Material for the task:
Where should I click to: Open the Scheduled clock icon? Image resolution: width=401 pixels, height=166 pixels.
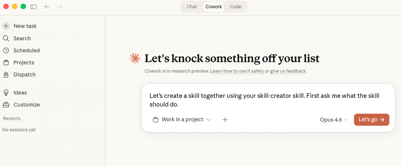(6, 50)
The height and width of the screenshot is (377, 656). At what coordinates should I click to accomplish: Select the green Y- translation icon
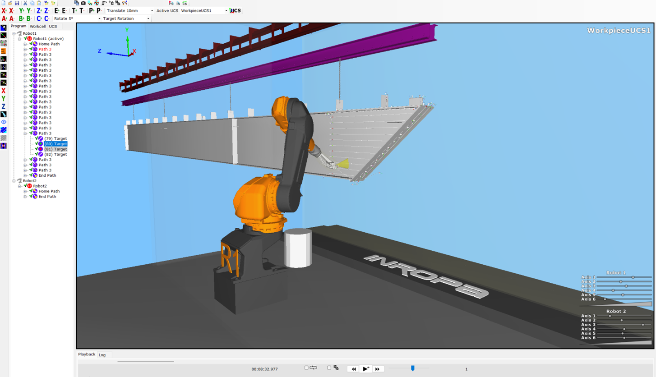click(28, 10)
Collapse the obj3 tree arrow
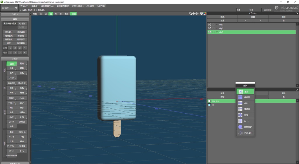The height and width of the screenshot is (164, 299). tap(217, 32)
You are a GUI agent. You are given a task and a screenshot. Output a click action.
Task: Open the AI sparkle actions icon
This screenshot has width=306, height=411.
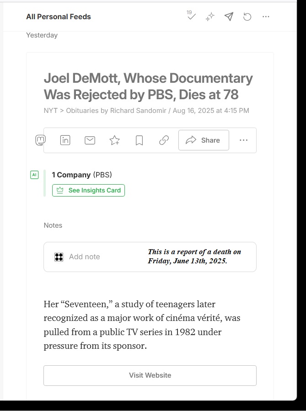pyautogui.click(x=210, y=17)

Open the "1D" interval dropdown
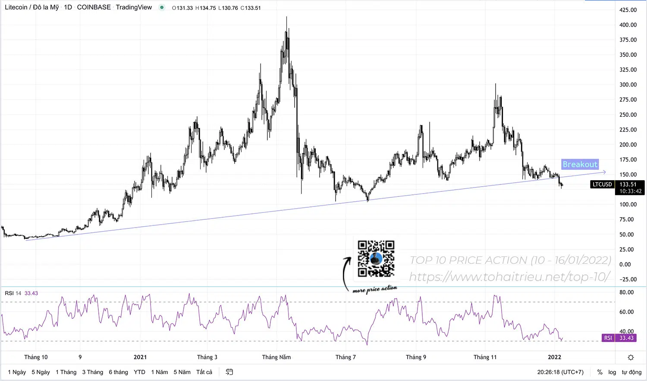67,7
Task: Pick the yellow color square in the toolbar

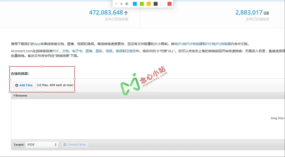Action: click(x=148, y=4)
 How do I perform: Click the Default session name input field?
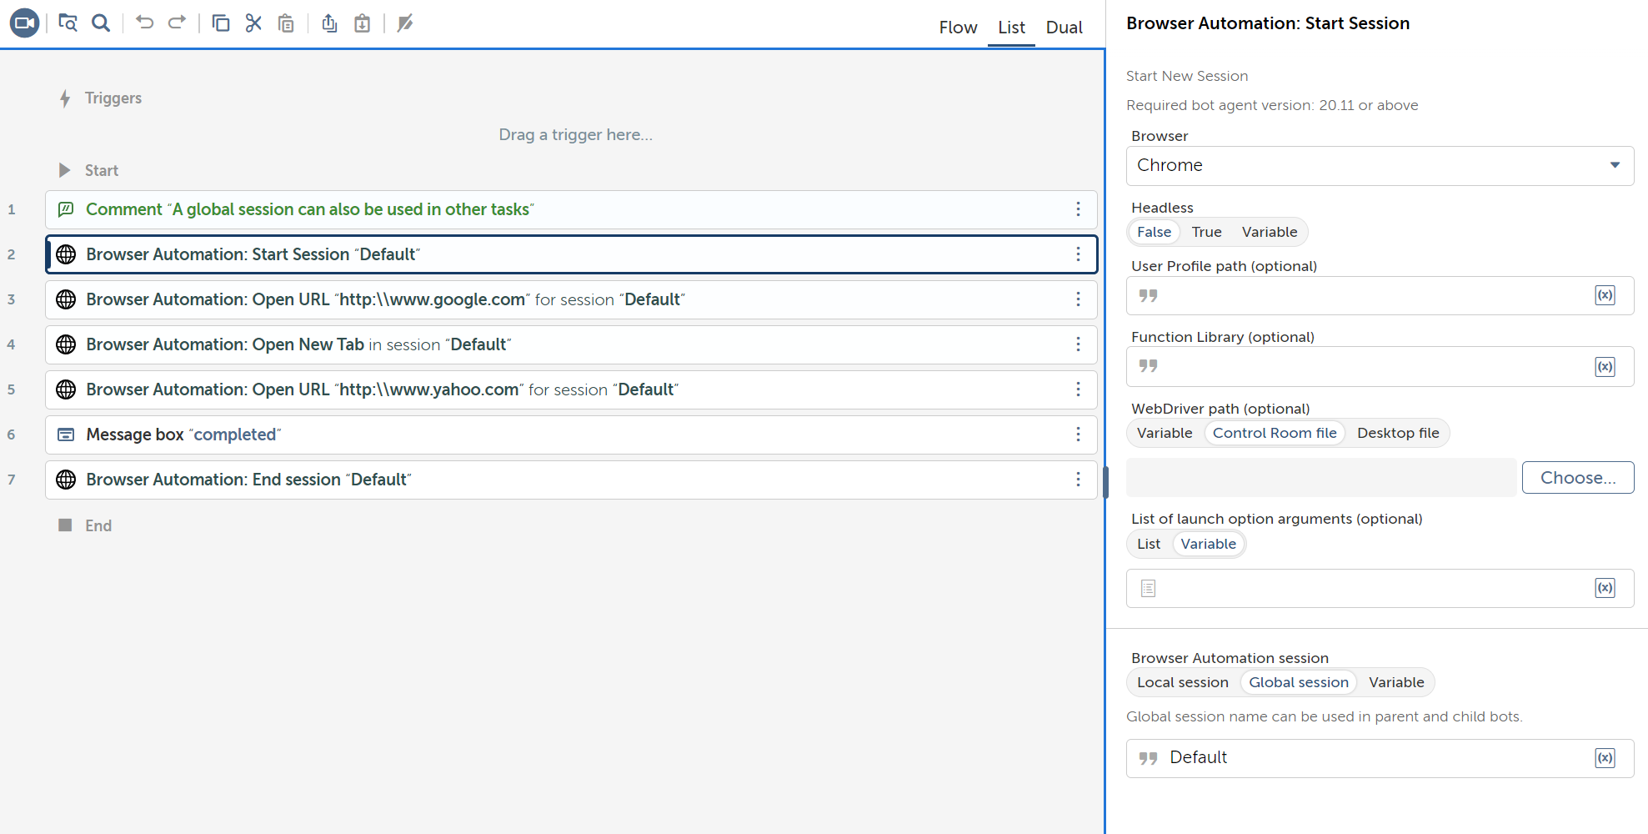click(x=1375, y=758)
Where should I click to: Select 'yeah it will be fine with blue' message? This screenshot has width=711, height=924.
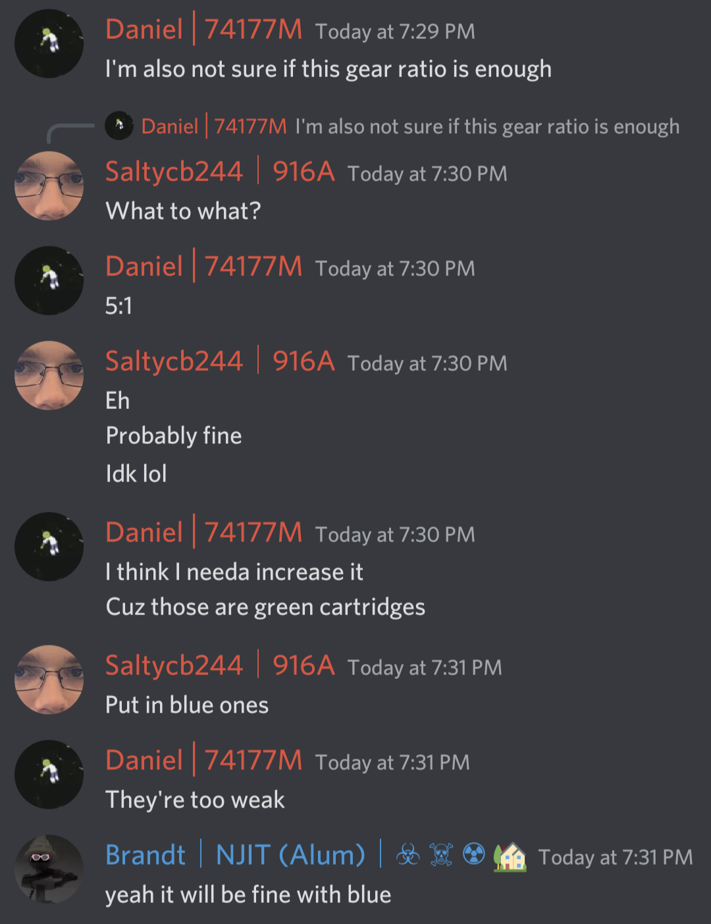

Aim of the task: Format the items that open with the line containing "You are a GUI" and close with the line containing "Action: click(x=148, y=4)" as a numbered list, with both of those lines included. Leave out blank lines and pictures.

Answer:
1. You are a GUI agent. You are given a task and a screenshot. Output a click action.
2. Task: Open the AI sparkle actions icon
3. This screenshot has width=306, height=411.
4. pyautogui.click(x=210, y=17)
5. Open the "1D" interval dropdown
6. 67,7
7. Task: Pick the yellow color square in the toolbar
8. Action: click(x=148, y=4)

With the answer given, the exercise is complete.